もうすでにMountains of Pomeroyとしてお馴染みの曲をここでは敢えて原題表記してみました。この曲では必ず名前があがるRichard Lewis O’Mealyはパイパーですが、1934年にBelfastでの録音が残されている、ということです。West Meathで生まれた彼の恵まれなかった幼少期を思うと何故か軽々しくこの曲を演奏することをためらってしまいますが、その辺を知るか知らないかで演奏も変わってくると感じ、今回Music in the Airに続いて2度目の録音をしてみました。

★ Big Pat’s / Miller of Droghan

Cマイナー/Eフラットという変わったキーで演奏したフィドル&ギターの基本的な僕等らしい仕上がりの曲。なぜか終わると同時にアイルランドの放送局のジングルが入りそうな出来栄えになりました。

★ Bluemont Waltz   

フィドラーのRodney Millerによる美しいワルツ。ブルーリッジ山脈の中、Snickers Gapに位置する小さな町、ブルーモントのことでしょうか。それにしても可愛らしくて綺麗なメロディの曲です。すごく僕等らしいアレンジだと思います。
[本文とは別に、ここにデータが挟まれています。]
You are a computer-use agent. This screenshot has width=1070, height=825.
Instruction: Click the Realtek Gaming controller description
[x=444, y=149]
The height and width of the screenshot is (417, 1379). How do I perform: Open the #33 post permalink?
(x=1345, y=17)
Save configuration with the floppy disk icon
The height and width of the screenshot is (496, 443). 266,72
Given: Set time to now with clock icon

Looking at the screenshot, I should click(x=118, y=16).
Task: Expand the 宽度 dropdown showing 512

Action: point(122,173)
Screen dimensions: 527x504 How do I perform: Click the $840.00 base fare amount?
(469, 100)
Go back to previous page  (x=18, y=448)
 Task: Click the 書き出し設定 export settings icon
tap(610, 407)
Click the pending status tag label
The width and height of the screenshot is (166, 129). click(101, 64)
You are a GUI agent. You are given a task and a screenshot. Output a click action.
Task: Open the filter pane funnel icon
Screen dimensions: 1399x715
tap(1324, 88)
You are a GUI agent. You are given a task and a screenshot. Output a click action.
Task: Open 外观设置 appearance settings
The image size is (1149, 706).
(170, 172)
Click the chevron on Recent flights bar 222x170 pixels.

なお、ボーナストラックとしてこの2曲  Contradiction / President Garfield 

激しいリールを「せいの!」で一発録りしてみました。

使用楽器

内藤希花 Fiddle        Made in Italy circa 1890

     Irish Harp    Stoney End Minnesota USA

     Concertina    Jurgen Suttner Germany

     Viola         Gliga Romania

     Mandolin   Gibson A-4 1911

城田純二 Guitar        George Lowden O-32 & F-32

          Nylon st. Guitar   Taylor        

 Banjo         Wildwood Heirloom

                         Deering Vega

          12st,Guitar    Martin

          Octave Mandolin   Phil Crump USA

          Mandolin     Gibson A-4   1911

結構盛り沢山のこのアルバムはきっと皆さんに楽しんでいただけると思います。

また、とても優しい雰囲気の仕上がりになっていて、どちらかというとドライブ中よりもゆったりとした空気の中で聴いていただきたいものだと思いますが、最近の静かな車ならいいかも。でも眠らないようにお願いします。

取り急ぎで申し訳ありませんが、宣伝も兼ねてお知らせでした。